Five ambitious cousins set out on a family reunion during a winter storm. They hope to please the elders and secure their inheritance, a fortune that dates back to days of slavery. Their Uncle Melvin welcomes them with open arms, but warns them to respect their family traditions. During the weekend, as each of the cousins mysteriously disappears, they learn the truths about their family legacy, blood ancestor – Chakabazz, and the ultimate sacrifice they must make in exchange for their beloved inheritance.
Worst chant ever to invoke the spirit of a long dead blood ancestor: “Come Chakabazz come! Come Chakabazz come! Come Chakabazz, come Chakabazz, come Chakabazz come!”

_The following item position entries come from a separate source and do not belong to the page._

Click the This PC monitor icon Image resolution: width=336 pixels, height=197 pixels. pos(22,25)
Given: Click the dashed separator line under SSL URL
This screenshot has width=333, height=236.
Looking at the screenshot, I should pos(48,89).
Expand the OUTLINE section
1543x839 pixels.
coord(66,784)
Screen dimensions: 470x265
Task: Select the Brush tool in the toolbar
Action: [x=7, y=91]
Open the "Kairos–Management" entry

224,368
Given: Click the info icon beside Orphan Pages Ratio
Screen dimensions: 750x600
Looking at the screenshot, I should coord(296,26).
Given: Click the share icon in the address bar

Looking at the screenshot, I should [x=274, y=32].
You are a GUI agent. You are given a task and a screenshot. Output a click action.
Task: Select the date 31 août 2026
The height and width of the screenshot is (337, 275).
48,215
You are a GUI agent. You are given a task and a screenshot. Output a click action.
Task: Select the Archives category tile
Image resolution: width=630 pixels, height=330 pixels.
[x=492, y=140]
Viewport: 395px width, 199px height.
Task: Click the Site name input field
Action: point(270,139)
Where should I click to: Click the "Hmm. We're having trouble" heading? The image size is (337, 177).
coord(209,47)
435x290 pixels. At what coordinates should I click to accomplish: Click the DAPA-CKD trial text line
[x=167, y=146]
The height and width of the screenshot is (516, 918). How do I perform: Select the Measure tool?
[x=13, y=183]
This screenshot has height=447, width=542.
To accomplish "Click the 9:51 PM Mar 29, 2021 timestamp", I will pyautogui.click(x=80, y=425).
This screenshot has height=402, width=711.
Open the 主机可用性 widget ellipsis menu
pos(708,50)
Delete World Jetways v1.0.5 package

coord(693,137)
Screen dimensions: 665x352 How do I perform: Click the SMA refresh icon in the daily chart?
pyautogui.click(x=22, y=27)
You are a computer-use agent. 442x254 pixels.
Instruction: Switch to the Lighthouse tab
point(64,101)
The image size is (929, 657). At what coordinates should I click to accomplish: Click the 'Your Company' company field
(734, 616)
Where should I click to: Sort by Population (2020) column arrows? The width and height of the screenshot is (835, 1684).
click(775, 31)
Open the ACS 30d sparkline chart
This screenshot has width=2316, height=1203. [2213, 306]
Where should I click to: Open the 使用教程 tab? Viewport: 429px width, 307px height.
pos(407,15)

Written and Directed by Robert O’Hara
Starring: Rochelle Aytes, Golden Brooks, Keith David, Shawn Michael Howard, DB Woodside
75% of this movie was really good. Director Robert O’Hara knows how to film and piece together a movie. His camera shots were thought out, his use of techniques like dissolves, fades, and montages within a single camera shot were imaginative and effective. The actors were top notch throughout the film even as it devolved towards the end. Stand-out performances include the gorgeous Golden Brooks (“Beauty Shop”2005) as Karen , the only cousin at the family reunion not looking for a hand-out, Shawn Michael Howard (“Next Day Air” 2009)as Simpson, the game programmer looking to buy a satellite with his inheritance, and Keith David (“Chain Letter” 2010, “Crash” 2004, “The Thing” 1982) as the family patriarch with bad intentions. My favorite, biased as I may be, was DB Woodside (President Wayne Palmer on “24”, the best show ever before “Dexter” was made.) He’s just a really good actor who may even be to refined to play Henry, the undefeated fighter looking for his own share of any money available. He pulled it off, of course, I just want to see him in something more dramatic, more serious. He has some serious chops and someone should be tripping over themselves to give him a bigger role. He has “Leading Man” dripping off of him.
The story started off interesting enough. The synopsis above that I pulled from the movie’s website is exactly what the film is about and is legitimately intriguing. The characters are all believable and their motivations for being at the reunion make sense. (That is, except for the white couple who are there to help out Simpson, they’re obviously the “token” white folk, and like the red-shirted security guys in Star Trek, are the first to go. Kudos on that one, Mr. O’Hara!) The Chakabazz mythology was interesting too. He’s sort of like a black Jesus who came to save the slaves with the only caveat being that he required human sacrifice to bring them deliverance. I looked for some truth to this myth online and couldn’t find any in my usual stomping grounds, so I don’t know if it has any basis in history (which would have been really cool) or if this is something O’Hara made up. Either way it had great potential.
But from the moment we see the ritual garb of the modern-day followers of Chakabazz, the story begins losing its credibility and consequently its momentum, until finally it falls to that chant I mentioned above. I hand it to all of the actors for getting through that scene, and wonder why someone, anyone, involved with the production failed to point out that this part of the movie was beyond ridiculous.
I’d like to say that The Inheritance was a fantastic film. It certainly showcased elements that are found in fantastic films. Unfortunately, absurdity beat a good story over the head and turned what could have been a great movie into something that is only ok.